Paul L. Caron

Friday, August 11, 2017

Applicants Plunged 52%, And Acceptance Rates Increased 20%, At Non-T14 Law Schools From 2008 To 2016

U.S. News & World Report, Less Competitive Law School Admissions a Boon for Applicants:

U.S. News data reveal that the average number of applicants at the top 14 schools in the Best Law Schools rankings was 20.6 percent lower for the entering class of 2016 than it was for the entering class of 2008. Meanwhile, the average number of applicants at lower-ranked law schools plunged 52.3 percent between 2008 and 2016.


U.S. News data shows that acceptance rates at the top 14 law schools were only slightly higher for the entering class of 2016 than they were for the entering class of 2008. But acceptance rates at lower-ranked law schools rose more than 20 percentage points between 2008 and 2016.
+ + + + + + +
### Stated exercise 1
Print the law school admissions post word for word, starting at "Paul L. Caron" and ending at "percent between 2008 and 2016.".
### Stated exercise 2
Please list every figure in the law school admissions post that is given in percent or percentage points, as worded there, in order of appearance.
### Stated exercise 3
Decide whether each statement agrees with the law school admissions post. Answer yes or no, and quote the words that settle it.
(a) The average number of applicants at the top 14 schools was 20.6 percent lower for the 2016 entering class than for the 2008 class.
(b) Acceptance rates at the top 14 law schools rose more than 20 percentage points between 2008 and 2016.
(c) The post is dated Friday, August 11, 2017.
Answer each task using only the law school admissions post.

Entries for locating described items:
+ + + + + + +
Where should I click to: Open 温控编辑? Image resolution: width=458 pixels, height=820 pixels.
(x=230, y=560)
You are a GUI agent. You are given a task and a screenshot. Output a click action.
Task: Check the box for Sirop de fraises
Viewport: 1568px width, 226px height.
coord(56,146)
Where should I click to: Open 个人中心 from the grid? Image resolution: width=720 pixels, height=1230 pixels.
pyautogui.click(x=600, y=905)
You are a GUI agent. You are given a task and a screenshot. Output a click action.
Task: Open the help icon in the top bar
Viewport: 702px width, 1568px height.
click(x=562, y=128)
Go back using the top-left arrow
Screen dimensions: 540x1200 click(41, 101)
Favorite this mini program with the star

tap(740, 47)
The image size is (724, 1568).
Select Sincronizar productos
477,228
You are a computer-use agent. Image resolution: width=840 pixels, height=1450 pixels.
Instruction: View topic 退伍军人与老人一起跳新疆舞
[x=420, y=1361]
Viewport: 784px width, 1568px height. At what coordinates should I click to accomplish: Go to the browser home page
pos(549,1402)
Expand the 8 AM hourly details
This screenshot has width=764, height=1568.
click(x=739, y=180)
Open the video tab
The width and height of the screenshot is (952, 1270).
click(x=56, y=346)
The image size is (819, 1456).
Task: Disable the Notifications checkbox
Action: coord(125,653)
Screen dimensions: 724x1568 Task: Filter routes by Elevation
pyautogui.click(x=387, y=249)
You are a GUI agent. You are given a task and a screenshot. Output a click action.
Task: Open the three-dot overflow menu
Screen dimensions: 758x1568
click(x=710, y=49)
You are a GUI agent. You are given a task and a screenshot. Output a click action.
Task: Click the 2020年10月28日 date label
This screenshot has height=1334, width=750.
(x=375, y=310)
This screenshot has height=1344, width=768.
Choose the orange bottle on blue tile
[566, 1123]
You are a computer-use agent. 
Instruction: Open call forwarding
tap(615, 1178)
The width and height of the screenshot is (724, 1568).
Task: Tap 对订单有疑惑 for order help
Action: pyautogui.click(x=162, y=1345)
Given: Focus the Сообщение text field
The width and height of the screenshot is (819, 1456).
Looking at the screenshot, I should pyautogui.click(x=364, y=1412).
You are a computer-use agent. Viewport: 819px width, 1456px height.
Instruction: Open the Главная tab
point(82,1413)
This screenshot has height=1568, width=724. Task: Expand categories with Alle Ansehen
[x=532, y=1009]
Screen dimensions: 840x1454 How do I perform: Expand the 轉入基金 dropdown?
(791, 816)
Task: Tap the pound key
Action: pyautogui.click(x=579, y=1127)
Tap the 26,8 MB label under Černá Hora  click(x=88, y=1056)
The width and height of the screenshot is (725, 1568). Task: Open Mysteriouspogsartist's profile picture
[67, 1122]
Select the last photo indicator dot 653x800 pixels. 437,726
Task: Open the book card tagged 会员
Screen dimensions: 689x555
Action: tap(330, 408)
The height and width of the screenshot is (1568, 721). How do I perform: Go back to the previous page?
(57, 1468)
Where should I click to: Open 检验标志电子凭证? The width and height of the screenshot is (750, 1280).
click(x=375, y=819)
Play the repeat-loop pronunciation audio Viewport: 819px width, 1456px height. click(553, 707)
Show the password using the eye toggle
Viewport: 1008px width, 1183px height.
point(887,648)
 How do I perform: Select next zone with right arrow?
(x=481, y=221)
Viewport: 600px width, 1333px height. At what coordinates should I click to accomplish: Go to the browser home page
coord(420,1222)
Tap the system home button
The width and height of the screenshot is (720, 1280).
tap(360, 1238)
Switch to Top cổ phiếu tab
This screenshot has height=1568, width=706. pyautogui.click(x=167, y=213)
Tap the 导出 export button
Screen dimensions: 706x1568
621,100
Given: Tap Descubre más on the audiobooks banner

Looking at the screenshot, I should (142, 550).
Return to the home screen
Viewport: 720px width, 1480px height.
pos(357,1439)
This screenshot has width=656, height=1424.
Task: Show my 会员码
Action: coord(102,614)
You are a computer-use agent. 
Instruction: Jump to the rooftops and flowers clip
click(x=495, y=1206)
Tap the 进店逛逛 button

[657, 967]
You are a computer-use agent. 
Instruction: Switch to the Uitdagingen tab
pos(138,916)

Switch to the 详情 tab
+ + + + + + +
### Complete output 1
Paul L. Caron

Friday, August 11, 2017

Applicants Plunged 52%, And Acceptance Rates Increased 20%, At Non-T14 Law Schools From 2008 To 2016

U.S. News & World Report, Less Competitive Law School Admissions a Boon for Applicants:

U.S. News data reveal that the average number of applicants at the top 14 schools in the Best Law Schools rankings was 20.6 percent lower for the entering class of 2016 than it was for the entering class of 2008. Meanwhile, the average number of applicants at lower-ranked law schools plunged 52.3 percent between 2008 and 2016.

### Complete output 2
52%
20%
20.6 percent
52.3 percent
20 percentage points

### Complete output 3
(a) Yes: "the average number of applicants at the top 14 schools in the Best Law Schools rankings was 20.6 percent lower for the entering class of 2016 than it was for the entering class of 2008"
(b) No: "acceptance rates at the top 14 law schools were only slightly higher for the entering class of 2016 than they were for the entering class of 2008"
(c) Yes: "Friday, August 11, 2017"